Give back the data in full. Leave nothing out.

======== AVAILABLE RECORDS ========

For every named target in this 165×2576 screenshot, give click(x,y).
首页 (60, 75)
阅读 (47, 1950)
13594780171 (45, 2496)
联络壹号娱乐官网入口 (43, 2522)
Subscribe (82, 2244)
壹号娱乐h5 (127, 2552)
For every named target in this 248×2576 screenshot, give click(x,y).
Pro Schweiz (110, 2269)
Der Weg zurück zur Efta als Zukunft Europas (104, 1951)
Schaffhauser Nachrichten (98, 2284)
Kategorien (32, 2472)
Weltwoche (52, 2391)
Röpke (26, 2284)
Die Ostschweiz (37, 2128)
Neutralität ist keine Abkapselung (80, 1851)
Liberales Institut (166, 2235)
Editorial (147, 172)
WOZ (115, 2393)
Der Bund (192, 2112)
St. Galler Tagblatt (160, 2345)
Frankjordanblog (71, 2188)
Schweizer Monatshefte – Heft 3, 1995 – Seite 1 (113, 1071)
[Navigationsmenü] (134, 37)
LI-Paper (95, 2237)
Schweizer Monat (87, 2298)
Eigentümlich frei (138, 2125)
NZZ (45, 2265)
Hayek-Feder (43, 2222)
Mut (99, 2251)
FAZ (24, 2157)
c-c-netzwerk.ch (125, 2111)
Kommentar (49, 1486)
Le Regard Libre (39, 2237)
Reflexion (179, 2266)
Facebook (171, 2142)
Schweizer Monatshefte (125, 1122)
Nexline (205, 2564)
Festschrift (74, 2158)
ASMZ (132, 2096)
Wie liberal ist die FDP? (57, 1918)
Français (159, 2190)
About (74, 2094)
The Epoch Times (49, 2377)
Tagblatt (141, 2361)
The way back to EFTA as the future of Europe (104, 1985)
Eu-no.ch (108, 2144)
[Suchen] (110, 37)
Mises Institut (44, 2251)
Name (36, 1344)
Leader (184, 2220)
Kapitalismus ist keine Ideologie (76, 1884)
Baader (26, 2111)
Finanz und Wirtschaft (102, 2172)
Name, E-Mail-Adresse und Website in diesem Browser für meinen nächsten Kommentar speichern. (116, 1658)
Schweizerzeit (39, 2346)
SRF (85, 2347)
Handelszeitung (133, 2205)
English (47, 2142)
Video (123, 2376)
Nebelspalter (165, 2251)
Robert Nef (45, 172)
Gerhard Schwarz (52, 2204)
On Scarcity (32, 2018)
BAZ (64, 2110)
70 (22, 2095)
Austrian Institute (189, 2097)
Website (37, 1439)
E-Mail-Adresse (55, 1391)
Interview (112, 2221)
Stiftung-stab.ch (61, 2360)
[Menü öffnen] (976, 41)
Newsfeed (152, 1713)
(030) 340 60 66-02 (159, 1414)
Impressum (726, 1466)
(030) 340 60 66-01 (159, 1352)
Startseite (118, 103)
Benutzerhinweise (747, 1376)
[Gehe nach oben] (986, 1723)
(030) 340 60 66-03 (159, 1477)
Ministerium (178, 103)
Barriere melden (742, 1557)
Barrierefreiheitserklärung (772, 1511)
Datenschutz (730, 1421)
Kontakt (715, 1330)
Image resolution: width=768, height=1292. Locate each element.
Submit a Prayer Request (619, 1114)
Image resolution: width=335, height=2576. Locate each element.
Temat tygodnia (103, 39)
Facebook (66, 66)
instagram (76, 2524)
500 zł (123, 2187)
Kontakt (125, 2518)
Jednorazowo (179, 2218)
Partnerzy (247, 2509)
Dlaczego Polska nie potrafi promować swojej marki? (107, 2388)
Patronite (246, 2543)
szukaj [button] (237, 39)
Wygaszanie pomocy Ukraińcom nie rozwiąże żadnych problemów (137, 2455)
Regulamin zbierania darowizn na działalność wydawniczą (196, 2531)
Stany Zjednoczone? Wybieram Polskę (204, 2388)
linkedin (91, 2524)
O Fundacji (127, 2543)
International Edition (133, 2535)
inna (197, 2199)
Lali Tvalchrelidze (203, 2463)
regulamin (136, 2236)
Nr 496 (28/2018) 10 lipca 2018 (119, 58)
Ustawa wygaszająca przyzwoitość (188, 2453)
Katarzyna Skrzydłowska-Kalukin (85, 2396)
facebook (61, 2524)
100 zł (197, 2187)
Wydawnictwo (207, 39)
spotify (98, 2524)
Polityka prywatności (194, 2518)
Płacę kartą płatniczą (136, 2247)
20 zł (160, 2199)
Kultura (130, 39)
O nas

========

ANSWER SECTION:
For every named target in this 165×2576 screenshot, give click(x,y).
首页 (60, 75)
阅读 (47, 1950)
13594780171 (45, 2496)
联络壹号娱乐官网入口 (43, 2522)
Subscribe (82, 2244)
壹号娱乐h5 (127, 2552)
For every named target in this 248×2576 screenshot, give click(x,y).
Pro Schweiz (110, 2269)
Der Weg zurück zur Efta als Zukunft Europas (104, 1951)
Schaffhauser Nachrichten (98, 2284)
Kategorien (32, 2472)
Weltwoche (52, 2391)
Röpke (26, 2284)
Die Ostschweiz (37, 2128)
Neutralität ist keine Abkapselung (80, 1851)
Liberales Institut (166, 2235)
Editorial (147, 172)
WOZ (115, 2393)
Der Bund (192, 2112)
St. Galler Tagblatt (160, 2345)
Frankjordanblog (71, 2188)
Schweizer Monatshefte – Heft 3, 1995 – Seite 1 (113, 1071)
[Navigationsmenü] (134, 37)
LI-Paper (95, 2237)
Schweizer Monat (87, 2298)
Eigentümlich frei (138, 2125)
NZZ (45, 2265)
Hayek-Feder (43, 2222)
Mut (99, 2251)
FAZ (24, 2157)
c-c-netzwerk.ch (125, 2111)
Kommentar (49, 1486)
Le Regard Libre (39, 2237)
Reflexion (179, 2266)
Facebook (171, 2142)
Schweizer Monatshefte (125, 1122)
Nexline (205, 2564)
Festschrift (74, 2158)
ASMZ (132, 2096)
Wie liberal ist die FDP? (57, 1918)
Français (159, 2190)
About (74, 2094)
The Epoch Times (49, 2377)
Tagblatt (141, 2361)
The way back to EFTA as the future of Europe (104, 1985)
Eu-no.ch (108, 2144)
[Suchen] (110, 37)
Mises Institut (44, 2251)
Name (36, 1344)
Leader (184, 2220)
Kapitalismus ist keine Ideologie (76, 1884)
Baader (26, 2111)
Finanz und Wirtschaft (102, 2172)
Name, E-Mail-Adresse und Website in diesem Browser für meinen nächsten Kommentar speichern. (116, 1658)
Schweizerzeit (39, 2346)
SRF (85, 2347)
Handelszeitung (133, 2205)
English (47, 2142)
Video (123, 2376)
Nebelspalter (165, 2251)
Robert Nef (45, 172)
Gerhard Schwarz (52, 2204)
On Scarcity (32, 2018)
BAZ (64, 2110)
70 (22, 2095)
Austrian Institute (189, 2097)
Website (37, 1439)
E-Mail-Adresse (55, 1391)
Interview (112, 2221)
Stiftung-stab.ch (61, 2360)
[Menü öffnen] (976, 41)
Newsfeed (152, 1713)
(030) 340 60 66-02 (159, 1414)
Impressum (726, 1466)
(030) 340 60 66-01 (159, 1352)
Startseite (118, 103)
Benutzerhinweise (747, 1376)
[Gehe nach oben] (986, 1723)
(030) 340 60 66-03 (159, 1477)
Ministerium (178, 103)
Barriere melden (742, 1557)
Barrierefreiheitserklärung (772, 1511)
Datenschutz (730, 1421)
Kontakt (715, 1330)
Image resolution: width=768, height=1292. Locate each element.
Submit a Prayer Request (619, 1114)
Image resolution: width=335, height=2576. Locate each element.
Temat tygodnia (103, 39)
Facebook (66, 66)
instagram (76, 2524)
500 zł (123, 2187)
Kontakt (125, 2518)
Jednorazowo (179, 2218)
Partnerzy (247, 2509)
Dlaczego Polska nie potrafi promować swojej marki? (107, 2388)
Patronite (246, 2543)
szukaj [button] (237, 39)
Wygaszanie pomocy Ukraińcom nie rozwiąże żadnych problemów (137, 2455)
Regulamin zbierania darowizn na działalność wydawniczą (196, 2531)
Stany Zjednoczone? Wybieram Polskę (204, 2388)
linkedin (91, 2524)
O Fundacji (127, 2543)
International Edition (133, 2535)
inna (197, 2199)
Lali Tvalchrelidze (203, 2463)
regulamin (136, 2236)
Nr 496 (28/2018) 10 lipca 2018 (119, 58)
Ustawa wygaszająca przyzwoitość (188, 2453)
Katarzyna Skrzydłowska-Kalukin (85, 2396)
facebook (61, 2524)
100 zł (197, 2187)
Wydawnictwo (207, 39)
spotify (98, 2524)
Polityka prywatności (194, 2518)
Płacę kartą płatniczą (136, 2247)
20 zł (160, 2199)
Kultura (130, 39)
O nas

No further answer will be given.